それは、システム的な欠陥を突かれて情報流出したわけではないと言うことが一番の理由です。システム的な欠陥を突かれたのなら「システム的に問題があった」という事になりますが、適切にログの取得も出来ており、そのログに基づき犯人の特定が出来ていること、かつ、脆弱性等を突かれたわけではないと言うことを鑑みると、「システム的には問題なかった」と言えます。
では、何が問題だったのでしょうか?
それは、「運用が問題だった」という一言に尽きます。雇用形態がどうであれ(そこは大きな問題ではない)、センシティブな情報に多くの人間がアクセス出来、それを外部メディアに出力可能な状態に置いていたという「運用が問題だった」と言えます。一般的に、センシティブな情報に対してはアクセス可能な人間を絞り込むものであり、かつ、外部メディアへの出力は規制するものです。

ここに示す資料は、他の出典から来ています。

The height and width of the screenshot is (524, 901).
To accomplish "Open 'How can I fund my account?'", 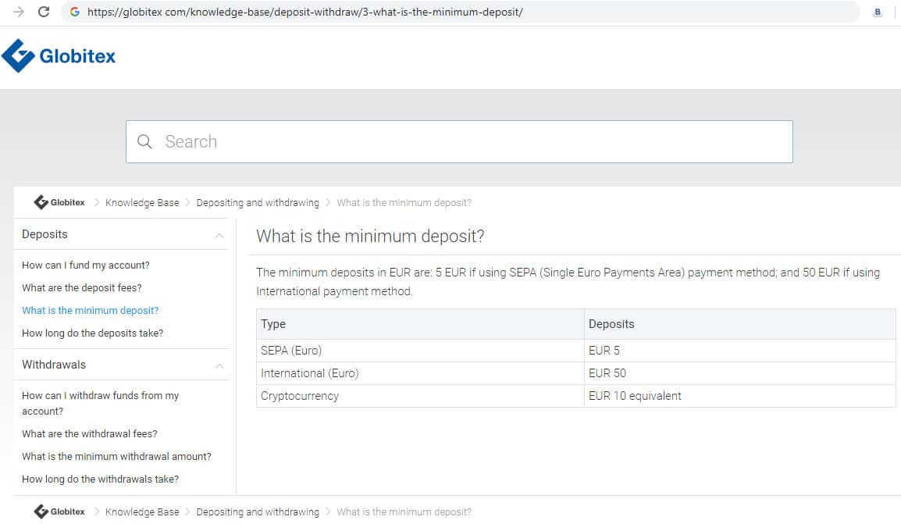I will point(86,265).
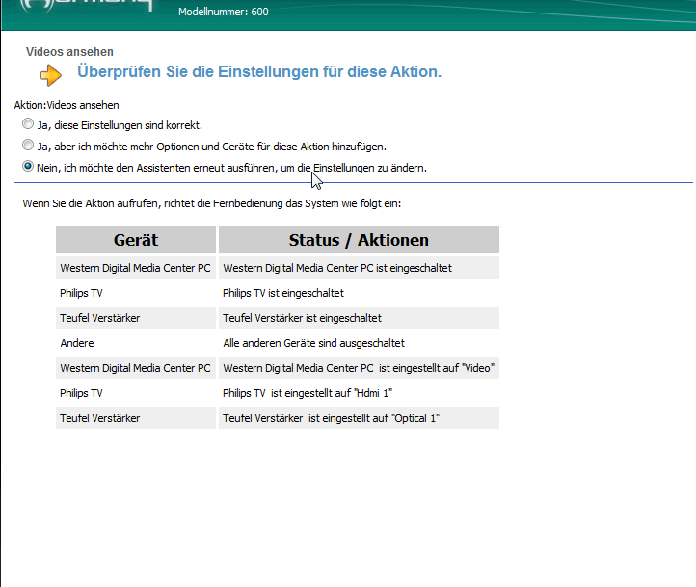The width and height of the screenshot is (696, 587).
Task: Click 'Alle anderen Geräte sind ausgeschaltet' status cell
Action: coord(313,343)
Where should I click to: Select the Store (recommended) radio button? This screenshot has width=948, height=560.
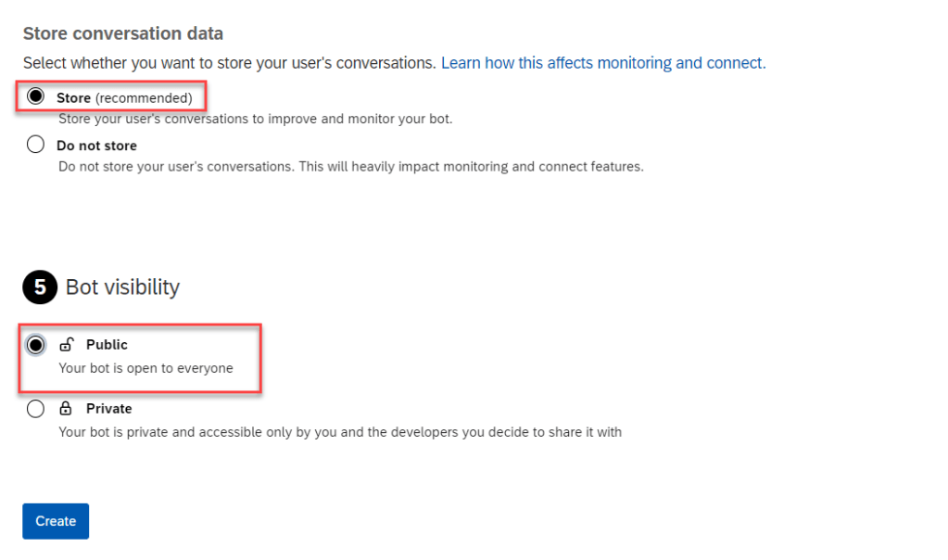coord(35,96)
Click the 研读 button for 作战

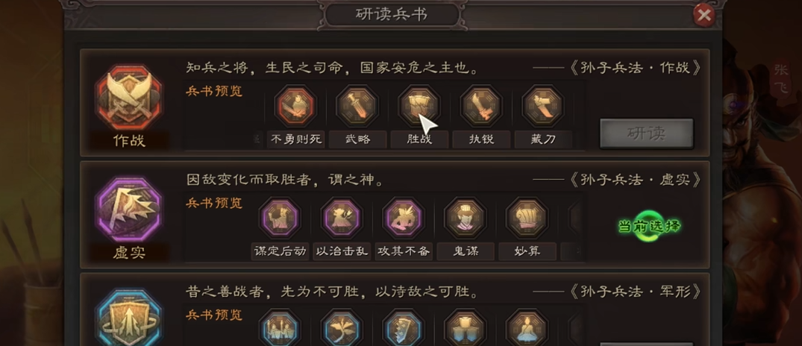click(647, 134)
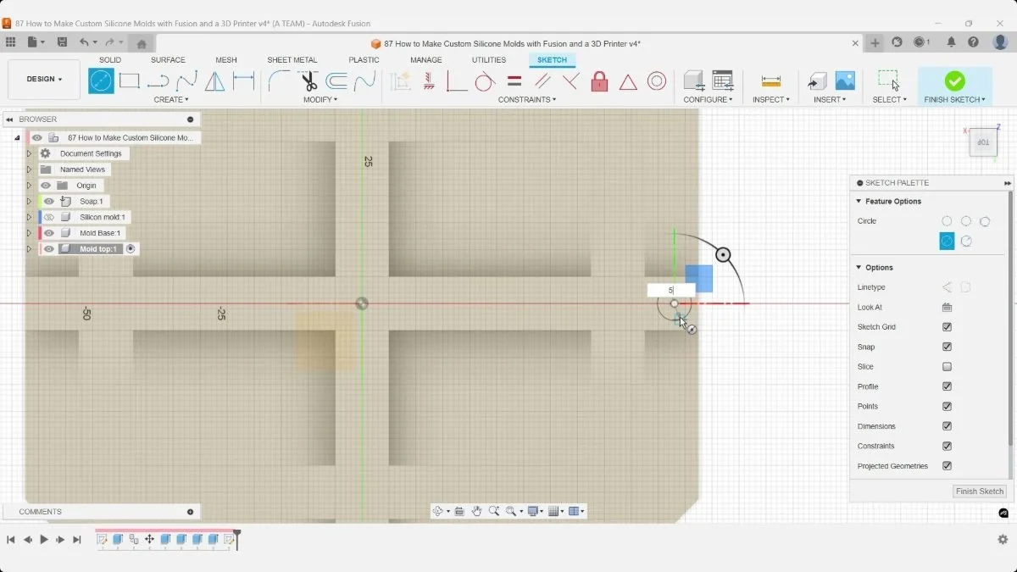
Task: Open the CONSTRAINTS dropdown menu
Action: click(526, 100)
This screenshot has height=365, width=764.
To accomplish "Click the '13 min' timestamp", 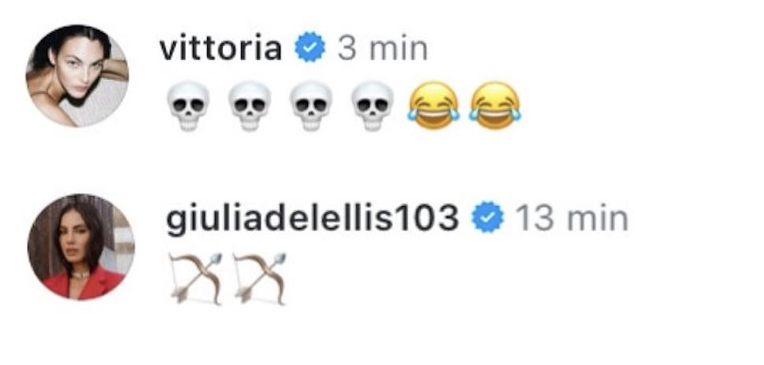I will point(572,218).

それをしていなかったのは、明確にベネッセの瑕疵であると言えます。
雇用形態や多重下請けと言うことを問題視される方もいらっしゃいますが、そこは大きな問題ではなく、先に述べた通り「適切な運用をされていなかった」ことが大問題だと言うことです。
情報システムを導入する場合に「システムをどうするのか」と同時に「運用をどうするのか」を同時に考えなければならないのですが、後者は軽視されているのが実態です。今回も、システム構築時に運用を考えなかった為に、適切な運用が出来ないまま来たものだと推測されます。実は、情報システムを導入する際に最も重要になるのは「運用をどうするのか」であり、ここを考えないシステムは導入した後に必ず問題を生じるものであると考えた方が宜しいでしょう。
今回の事件は、運用の大切さを思い知らされた事件であると思います。